Input data: Begin

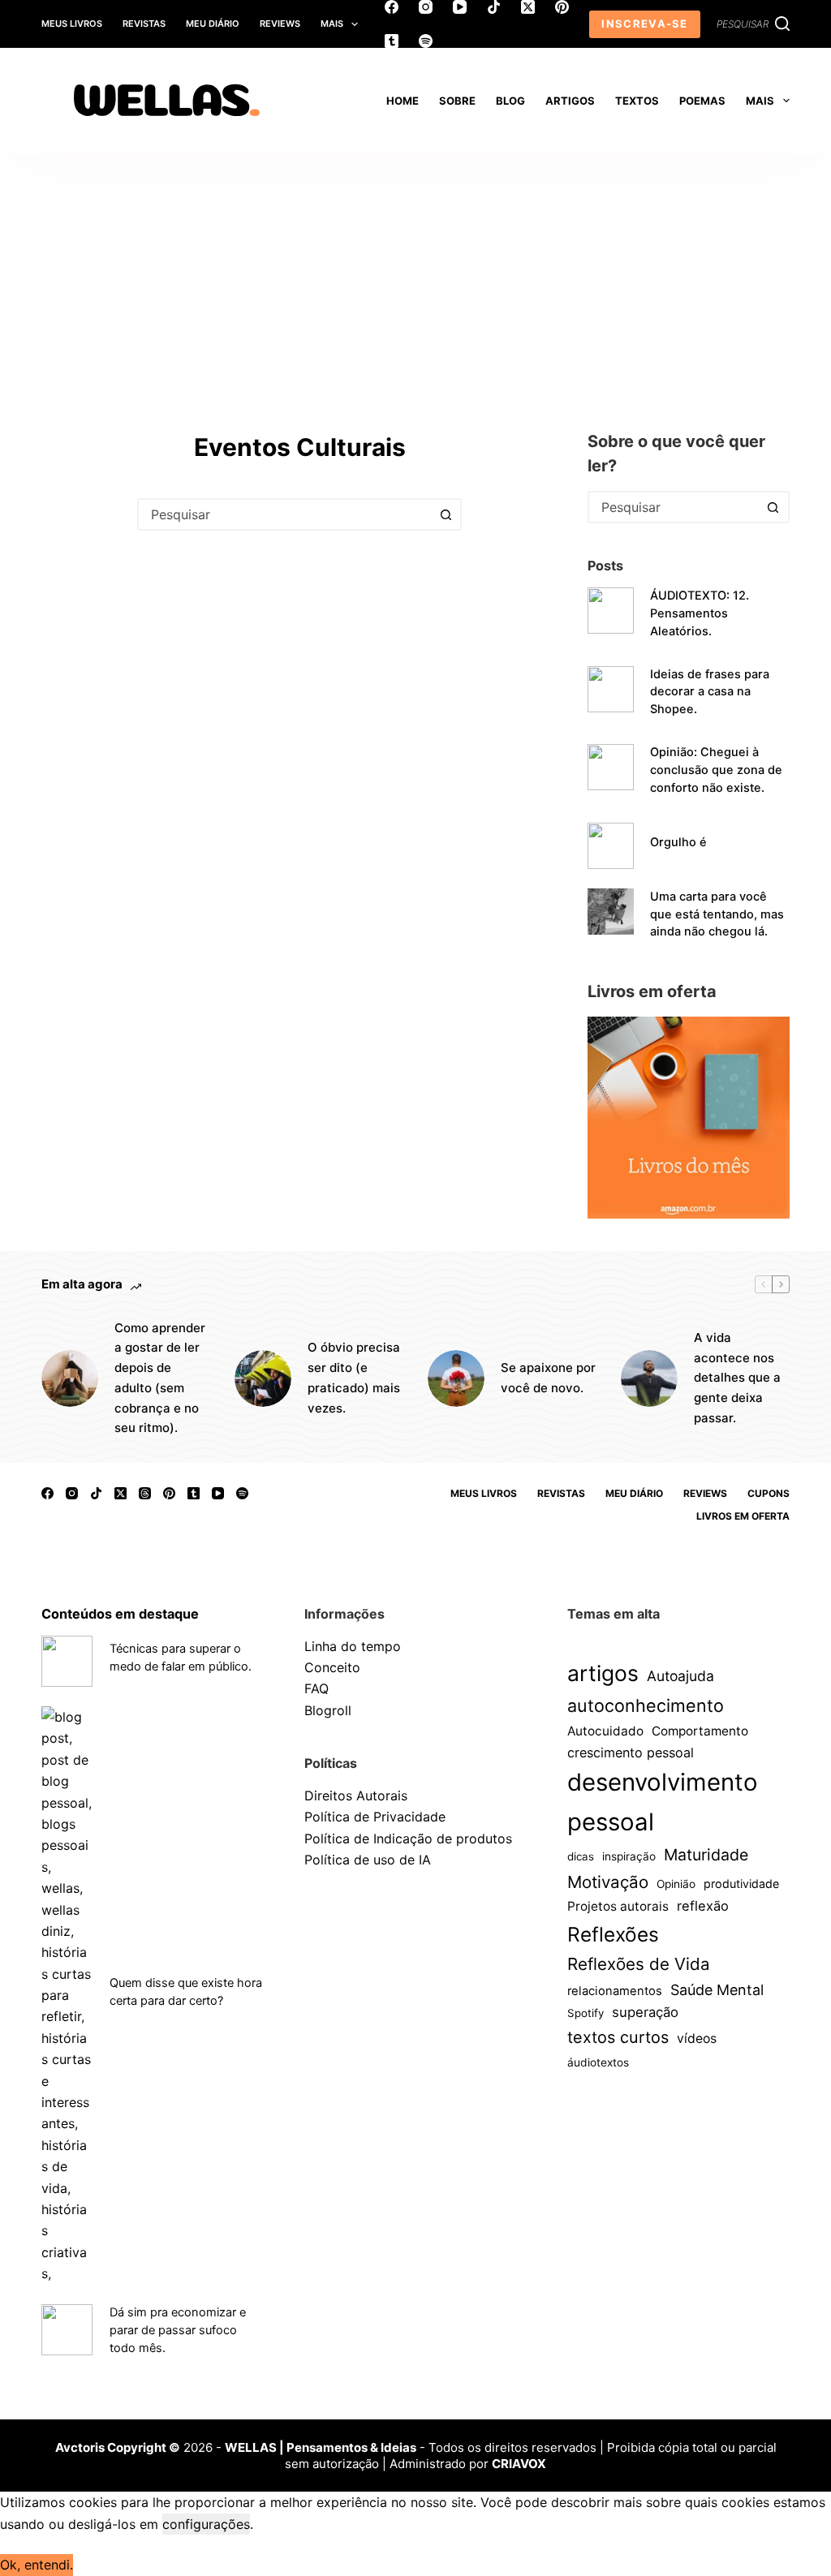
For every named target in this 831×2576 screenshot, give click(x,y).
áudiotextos (598, 2062)
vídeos (697, 2038)
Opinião (676, 1883)
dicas (580, 1856)
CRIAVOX (519, 2463)
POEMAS (702, 100)
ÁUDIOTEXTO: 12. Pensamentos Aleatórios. (699, 613)
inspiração (629, 1856)
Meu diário (212, 23)
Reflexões (613, 1934)
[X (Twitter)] (528, 7)
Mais (332, 23)
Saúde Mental (717, 1989)
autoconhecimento (645, 1705)
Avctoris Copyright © (117, 2447)
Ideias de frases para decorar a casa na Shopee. (709, 692)
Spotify (585, 2012)
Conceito (332, 1667)
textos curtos (618, 2037)
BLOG (510, 100)
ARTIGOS (570, 100)
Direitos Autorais (355, 1795)
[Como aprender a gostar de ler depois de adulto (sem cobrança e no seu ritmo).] (69, 1378)
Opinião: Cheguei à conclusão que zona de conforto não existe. (716, 770)
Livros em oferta (743, 1516)
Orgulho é (678, 842)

Input data: End

### [The task]
Write out each entry exactly as given, omitting any picture.

### [Answer to this task]
For every named target in this 831×2576 screenshot, give click(x,y).
áudiotextos (598, 2062)
vídeos (697, 2038)
Opinião (676, 1883)
dicas (580, 1856)
CRIAVOX (519, 2463)
POEMAS (702, 100)
ÁUDIOTEXTO: 12. Pensamentos Aleatórios. (699, 613)
inspiração (629, 1856)
Meu diário (212, 23)
Reflexões (613, 1934)
[X (Twitter)] (528, 7)
Mais (332, 23)
Saúde Mental (717, 1989)
autoconhecimento (645, 1705)
Avctoris Copyright © (117, 2447)
Ideias de frases para decorar a casa na Shopee. (709, 692)
Spotify (585, 2012)
Conceito (332, 1667)
textos curtos (618, 2037)
BLOG (510, 100)
ARTIGOS (570, 100)
Direitos Autorais (355, 1795)
[Como aprender a gostar de ler depois de adulto (sem cobrança e no seu ritmo).] (69, 1378)
Opinião: Cheguei à conclusão que zona de conforto não existe. (716, 770)
Livros em oferta (743, 1516)
Orgulho é (678, 842)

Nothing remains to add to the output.